Tuesday's Michigan Democratic primary is being scrutinized for signs of backlash against President Joe Biden over his handling of the war in Gaza, but Kerrigan says that while that may happen there, "I don't see it as much here. I do understand there are movements around the country, but I don't hear about that much around the Commonwealth." 

That's bad news for Dean Phillips, the hapless former congressman who got waxed by Biden in New Hampshire and is the only remaining active challenger on the Massachusetts ballot. 

On the Republican side, state GOP Chair Amy Carnevale sees the polls showing former President Donald Trump winning big here but wonders if independents might give his last remaining challenger, Nikki Haley, a boost. 

"The ballots being requested by Republicans and independents have exceeded those numbers that we've seen in the past," she says. "There is broad support for Donald Trump being the nominee once again.

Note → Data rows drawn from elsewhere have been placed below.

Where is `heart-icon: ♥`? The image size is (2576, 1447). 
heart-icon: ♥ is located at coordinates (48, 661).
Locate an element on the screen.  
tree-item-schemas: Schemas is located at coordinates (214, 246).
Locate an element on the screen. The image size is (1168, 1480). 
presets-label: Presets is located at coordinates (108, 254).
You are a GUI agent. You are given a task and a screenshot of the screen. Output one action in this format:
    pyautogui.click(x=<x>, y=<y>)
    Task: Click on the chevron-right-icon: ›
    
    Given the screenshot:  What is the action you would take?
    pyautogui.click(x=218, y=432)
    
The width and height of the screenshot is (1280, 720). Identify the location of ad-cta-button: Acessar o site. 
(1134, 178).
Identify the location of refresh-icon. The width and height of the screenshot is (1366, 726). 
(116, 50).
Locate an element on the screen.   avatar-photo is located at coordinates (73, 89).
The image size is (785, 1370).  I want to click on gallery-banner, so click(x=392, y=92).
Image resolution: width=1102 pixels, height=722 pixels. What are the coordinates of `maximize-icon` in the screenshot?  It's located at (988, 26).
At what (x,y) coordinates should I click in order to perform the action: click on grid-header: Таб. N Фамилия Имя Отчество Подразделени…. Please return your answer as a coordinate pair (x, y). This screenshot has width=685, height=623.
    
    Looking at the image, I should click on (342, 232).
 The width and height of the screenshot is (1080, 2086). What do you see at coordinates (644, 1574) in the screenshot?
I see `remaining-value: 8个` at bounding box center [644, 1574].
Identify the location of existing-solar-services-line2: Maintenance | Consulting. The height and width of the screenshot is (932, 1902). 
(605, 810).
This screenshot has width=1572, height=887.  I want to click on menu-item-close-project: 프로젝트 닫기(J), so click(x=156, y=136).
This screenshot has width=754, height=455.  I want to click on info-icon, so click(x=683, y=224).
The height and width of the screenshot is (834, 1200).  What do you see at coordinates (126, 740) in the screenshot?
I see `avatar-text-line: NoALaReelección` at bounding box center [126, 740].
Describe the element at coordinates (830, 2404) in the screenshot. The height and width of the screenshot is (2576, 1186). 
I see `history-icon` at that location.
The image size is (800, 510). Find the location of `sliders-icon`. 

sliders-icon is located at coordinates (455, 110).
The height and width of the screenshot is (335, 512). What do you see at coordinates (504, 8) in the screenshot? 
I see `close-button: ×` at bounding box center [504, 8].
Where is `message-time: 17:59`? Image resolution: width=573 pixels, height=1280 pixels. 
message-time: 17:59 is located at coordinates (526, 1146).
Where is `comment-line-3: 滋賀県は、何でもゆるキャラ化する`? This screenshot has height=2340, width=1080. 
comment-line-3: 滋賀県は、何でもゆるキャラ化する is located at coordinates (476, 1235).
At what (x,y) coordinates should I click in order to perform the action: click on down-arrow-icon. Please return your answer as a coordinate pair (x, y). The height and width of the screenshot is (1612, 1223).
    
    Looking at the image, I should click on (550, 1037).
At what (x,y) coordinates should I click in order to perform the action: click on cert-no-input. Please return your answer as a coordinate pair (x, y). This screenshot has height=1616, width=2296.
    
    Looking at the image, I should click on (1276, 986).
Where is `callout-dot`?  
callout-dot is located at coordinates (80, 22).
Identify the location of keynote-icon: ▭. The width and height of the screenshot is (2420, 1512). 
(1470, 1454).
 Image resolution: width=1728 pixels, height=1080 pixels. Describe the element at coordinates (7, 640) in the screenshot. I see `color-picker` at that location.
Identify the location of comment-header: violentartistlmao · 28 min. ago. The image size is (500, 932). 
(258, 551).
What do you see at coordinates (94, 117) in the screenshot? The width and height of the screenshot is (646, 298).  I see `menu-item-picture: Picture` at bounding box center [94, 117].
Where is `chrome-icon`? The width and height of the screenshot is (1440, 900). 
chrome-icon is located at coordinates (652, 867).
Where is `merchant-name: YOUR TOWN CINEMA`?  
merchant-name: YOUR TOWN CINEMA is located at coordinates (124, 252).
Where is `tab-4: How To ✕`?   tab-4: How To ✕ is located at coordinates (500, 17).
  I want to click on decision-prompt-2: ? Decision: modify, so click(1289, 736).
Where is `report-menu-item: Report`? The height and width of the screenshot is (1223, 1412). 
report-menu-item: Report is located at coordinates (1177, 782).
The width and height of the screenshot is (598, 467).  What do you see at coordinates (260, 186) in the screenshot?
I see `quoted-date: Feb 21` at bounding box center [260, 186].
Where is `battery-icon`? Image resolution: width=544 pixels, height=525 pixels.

I think the wild card though is the number of unenrolled voters and how many of those voters will choose the Republican ballot when they go in to vote on the 5th." 

Carnevale's future as party chair is also at stake in the down-ballot state committee races, with hard-right Republicans looking to regain control. "I have focused on the business of the party, really trying to professionalize the organization and support candidates who are electable in Massachusetts," she says. "So that's my vision." 

But for Kerrigan, overseeing a party in near-total control of the state, there is far less suspense. "For me it's a moment of great pride," he says. 

Haley will have to hold Trump under 50% of the vote to have a shot at winning any delegates, and even though she's planning a rally here this weekend, here's guessing her chances are slim. If we learned one thing from the last Massachusetts primary, where local Democrats joined others around the country in supporting Biden despite Elizabeth Warren's presence on the ballot, it's that voters here are not immune from national trends.